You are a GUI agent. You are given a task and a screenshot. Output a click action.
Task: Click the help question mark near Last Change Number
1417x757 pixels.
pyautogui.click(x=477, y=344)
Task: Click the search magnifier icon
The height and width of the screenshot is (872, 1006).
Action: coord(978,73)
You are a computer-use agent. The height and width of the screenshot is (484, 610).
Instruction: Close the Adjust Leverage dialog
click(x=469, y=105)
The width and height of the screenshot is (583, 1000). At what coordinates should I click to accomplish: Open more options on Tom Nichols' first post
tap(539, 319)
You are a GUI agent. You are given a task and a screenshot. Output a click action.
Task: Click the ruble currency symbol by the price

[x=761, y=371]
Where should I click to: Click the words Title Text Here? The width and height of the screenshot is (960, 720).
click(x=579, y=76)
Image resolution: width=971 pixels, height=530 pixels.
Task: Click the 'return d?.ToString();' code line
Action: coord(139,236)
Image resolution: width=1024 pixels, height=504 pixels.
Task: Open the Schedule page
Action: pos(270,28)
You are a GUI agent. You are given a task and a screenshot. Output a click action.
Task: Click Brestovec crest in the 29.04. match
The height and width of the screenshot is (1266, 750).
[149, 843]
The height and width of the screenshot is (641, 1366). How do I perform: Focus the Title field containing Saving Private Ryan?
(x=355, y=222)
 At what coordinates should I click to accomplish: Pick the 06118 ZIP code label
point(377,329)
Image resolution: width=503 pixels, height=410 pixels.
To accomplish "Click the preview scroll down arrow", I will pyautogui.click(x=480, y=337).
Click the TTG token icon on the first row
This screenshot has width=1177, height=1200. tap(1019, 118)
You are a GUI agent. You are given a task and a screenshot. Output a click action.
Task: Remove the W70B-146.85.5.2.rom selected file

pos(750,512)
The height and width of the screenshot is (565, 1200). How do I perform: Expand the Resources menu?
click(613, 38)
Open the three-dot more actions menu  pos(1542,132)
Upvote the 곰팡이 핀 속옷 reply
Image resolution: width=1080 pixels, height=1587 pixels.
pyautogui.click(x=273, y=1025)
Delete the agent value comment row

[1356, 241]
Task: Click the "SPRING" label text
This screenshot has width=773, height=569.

**YOUR TASK:**
Retype the entries shown above. Keep every word exactly as it is.

**ANSWER TO THIS PROBLEM:**
You are a GUI agent. You are given a task and a screenshot. Output a click action.
Task: Click the help question mark near Last Change Number
1417x757 pixels.
pyautogui.click(x=477, y=344)
Task: Click the search magnifier icon
The height and width of the screenshot is (872, 1006).
Action: coord(978,73)
You are a computer-use agent. The height and width of the screenshot is (484, 610).
Instruction: Close the Adjust Leverage dialog
click(x=469, y=105)
The width and height of the screenshot is (583, 1000). At what coordinates should I click to accomplish: Open more options on Tom Nichols' first post
tap(539, 319)
You are a GUI agent. You are given a task and a screenshot. Output a click action.
Task: Click the ruble currency symbol by the price

[x=761, y=371]
Where should I click to: Click the words Title Text Here? The width and height of the screenshot is (960, 720).
click(x=579, y=76)
Image resolution: width=971 pixels, height=530 pixels.
Task: Click the 'return d?.ToString();' code line
Action: coord(139,236)
Image resolution: width=1024 pixels, height=504 pixels.
Task: Open the Schedule page
Action: pos(270,28)
You are a GUI agent. You are given a task and a screenshot. Output a click action.
Task: Click Brestovec crest in the 29.04. match
The height and width of the screenshot is (1266, 750).
[149, 843]
The height and width of the screenshot is (641, 1366). How do I perform: Focus the Title field containing Saving Private Ryan?
(x=355, y=222)
 At what coordinates should I click to accomplish: Pick the 06118 ZIP code label
point(377,329)
Image resolution: width=503 pixels, height=410 pixels.
To accomplish "Click the preview scroll down arrow", I will pyautogui.click(x=480, y=337).
Click the TTG token icon on the first row
This screenshot has width=1177, height=1200. tap(1019, 118)
You are a GUI agent. You are given a task and a screenshot. Output a click action.
Task: Remove the W70B-146.85.5.2.rom selected file

pos(750,512)
The height and width of the screenshot is (565, 1200). How do I perform: Expand the Resources menu?
click(613, 38)
Open the three-dot more actions menu  pos(1542,132)
Upvote the 곰팡이 핀 속옷 reply
Image resolution: width=1080 pixels, height=1587 pixels.
pyautogui.click(x=273, y=1025)
Delete the agent value comment row

[1356, 241]
Task: Click the "SPRING" label text
This screenshot has width=773, height=569.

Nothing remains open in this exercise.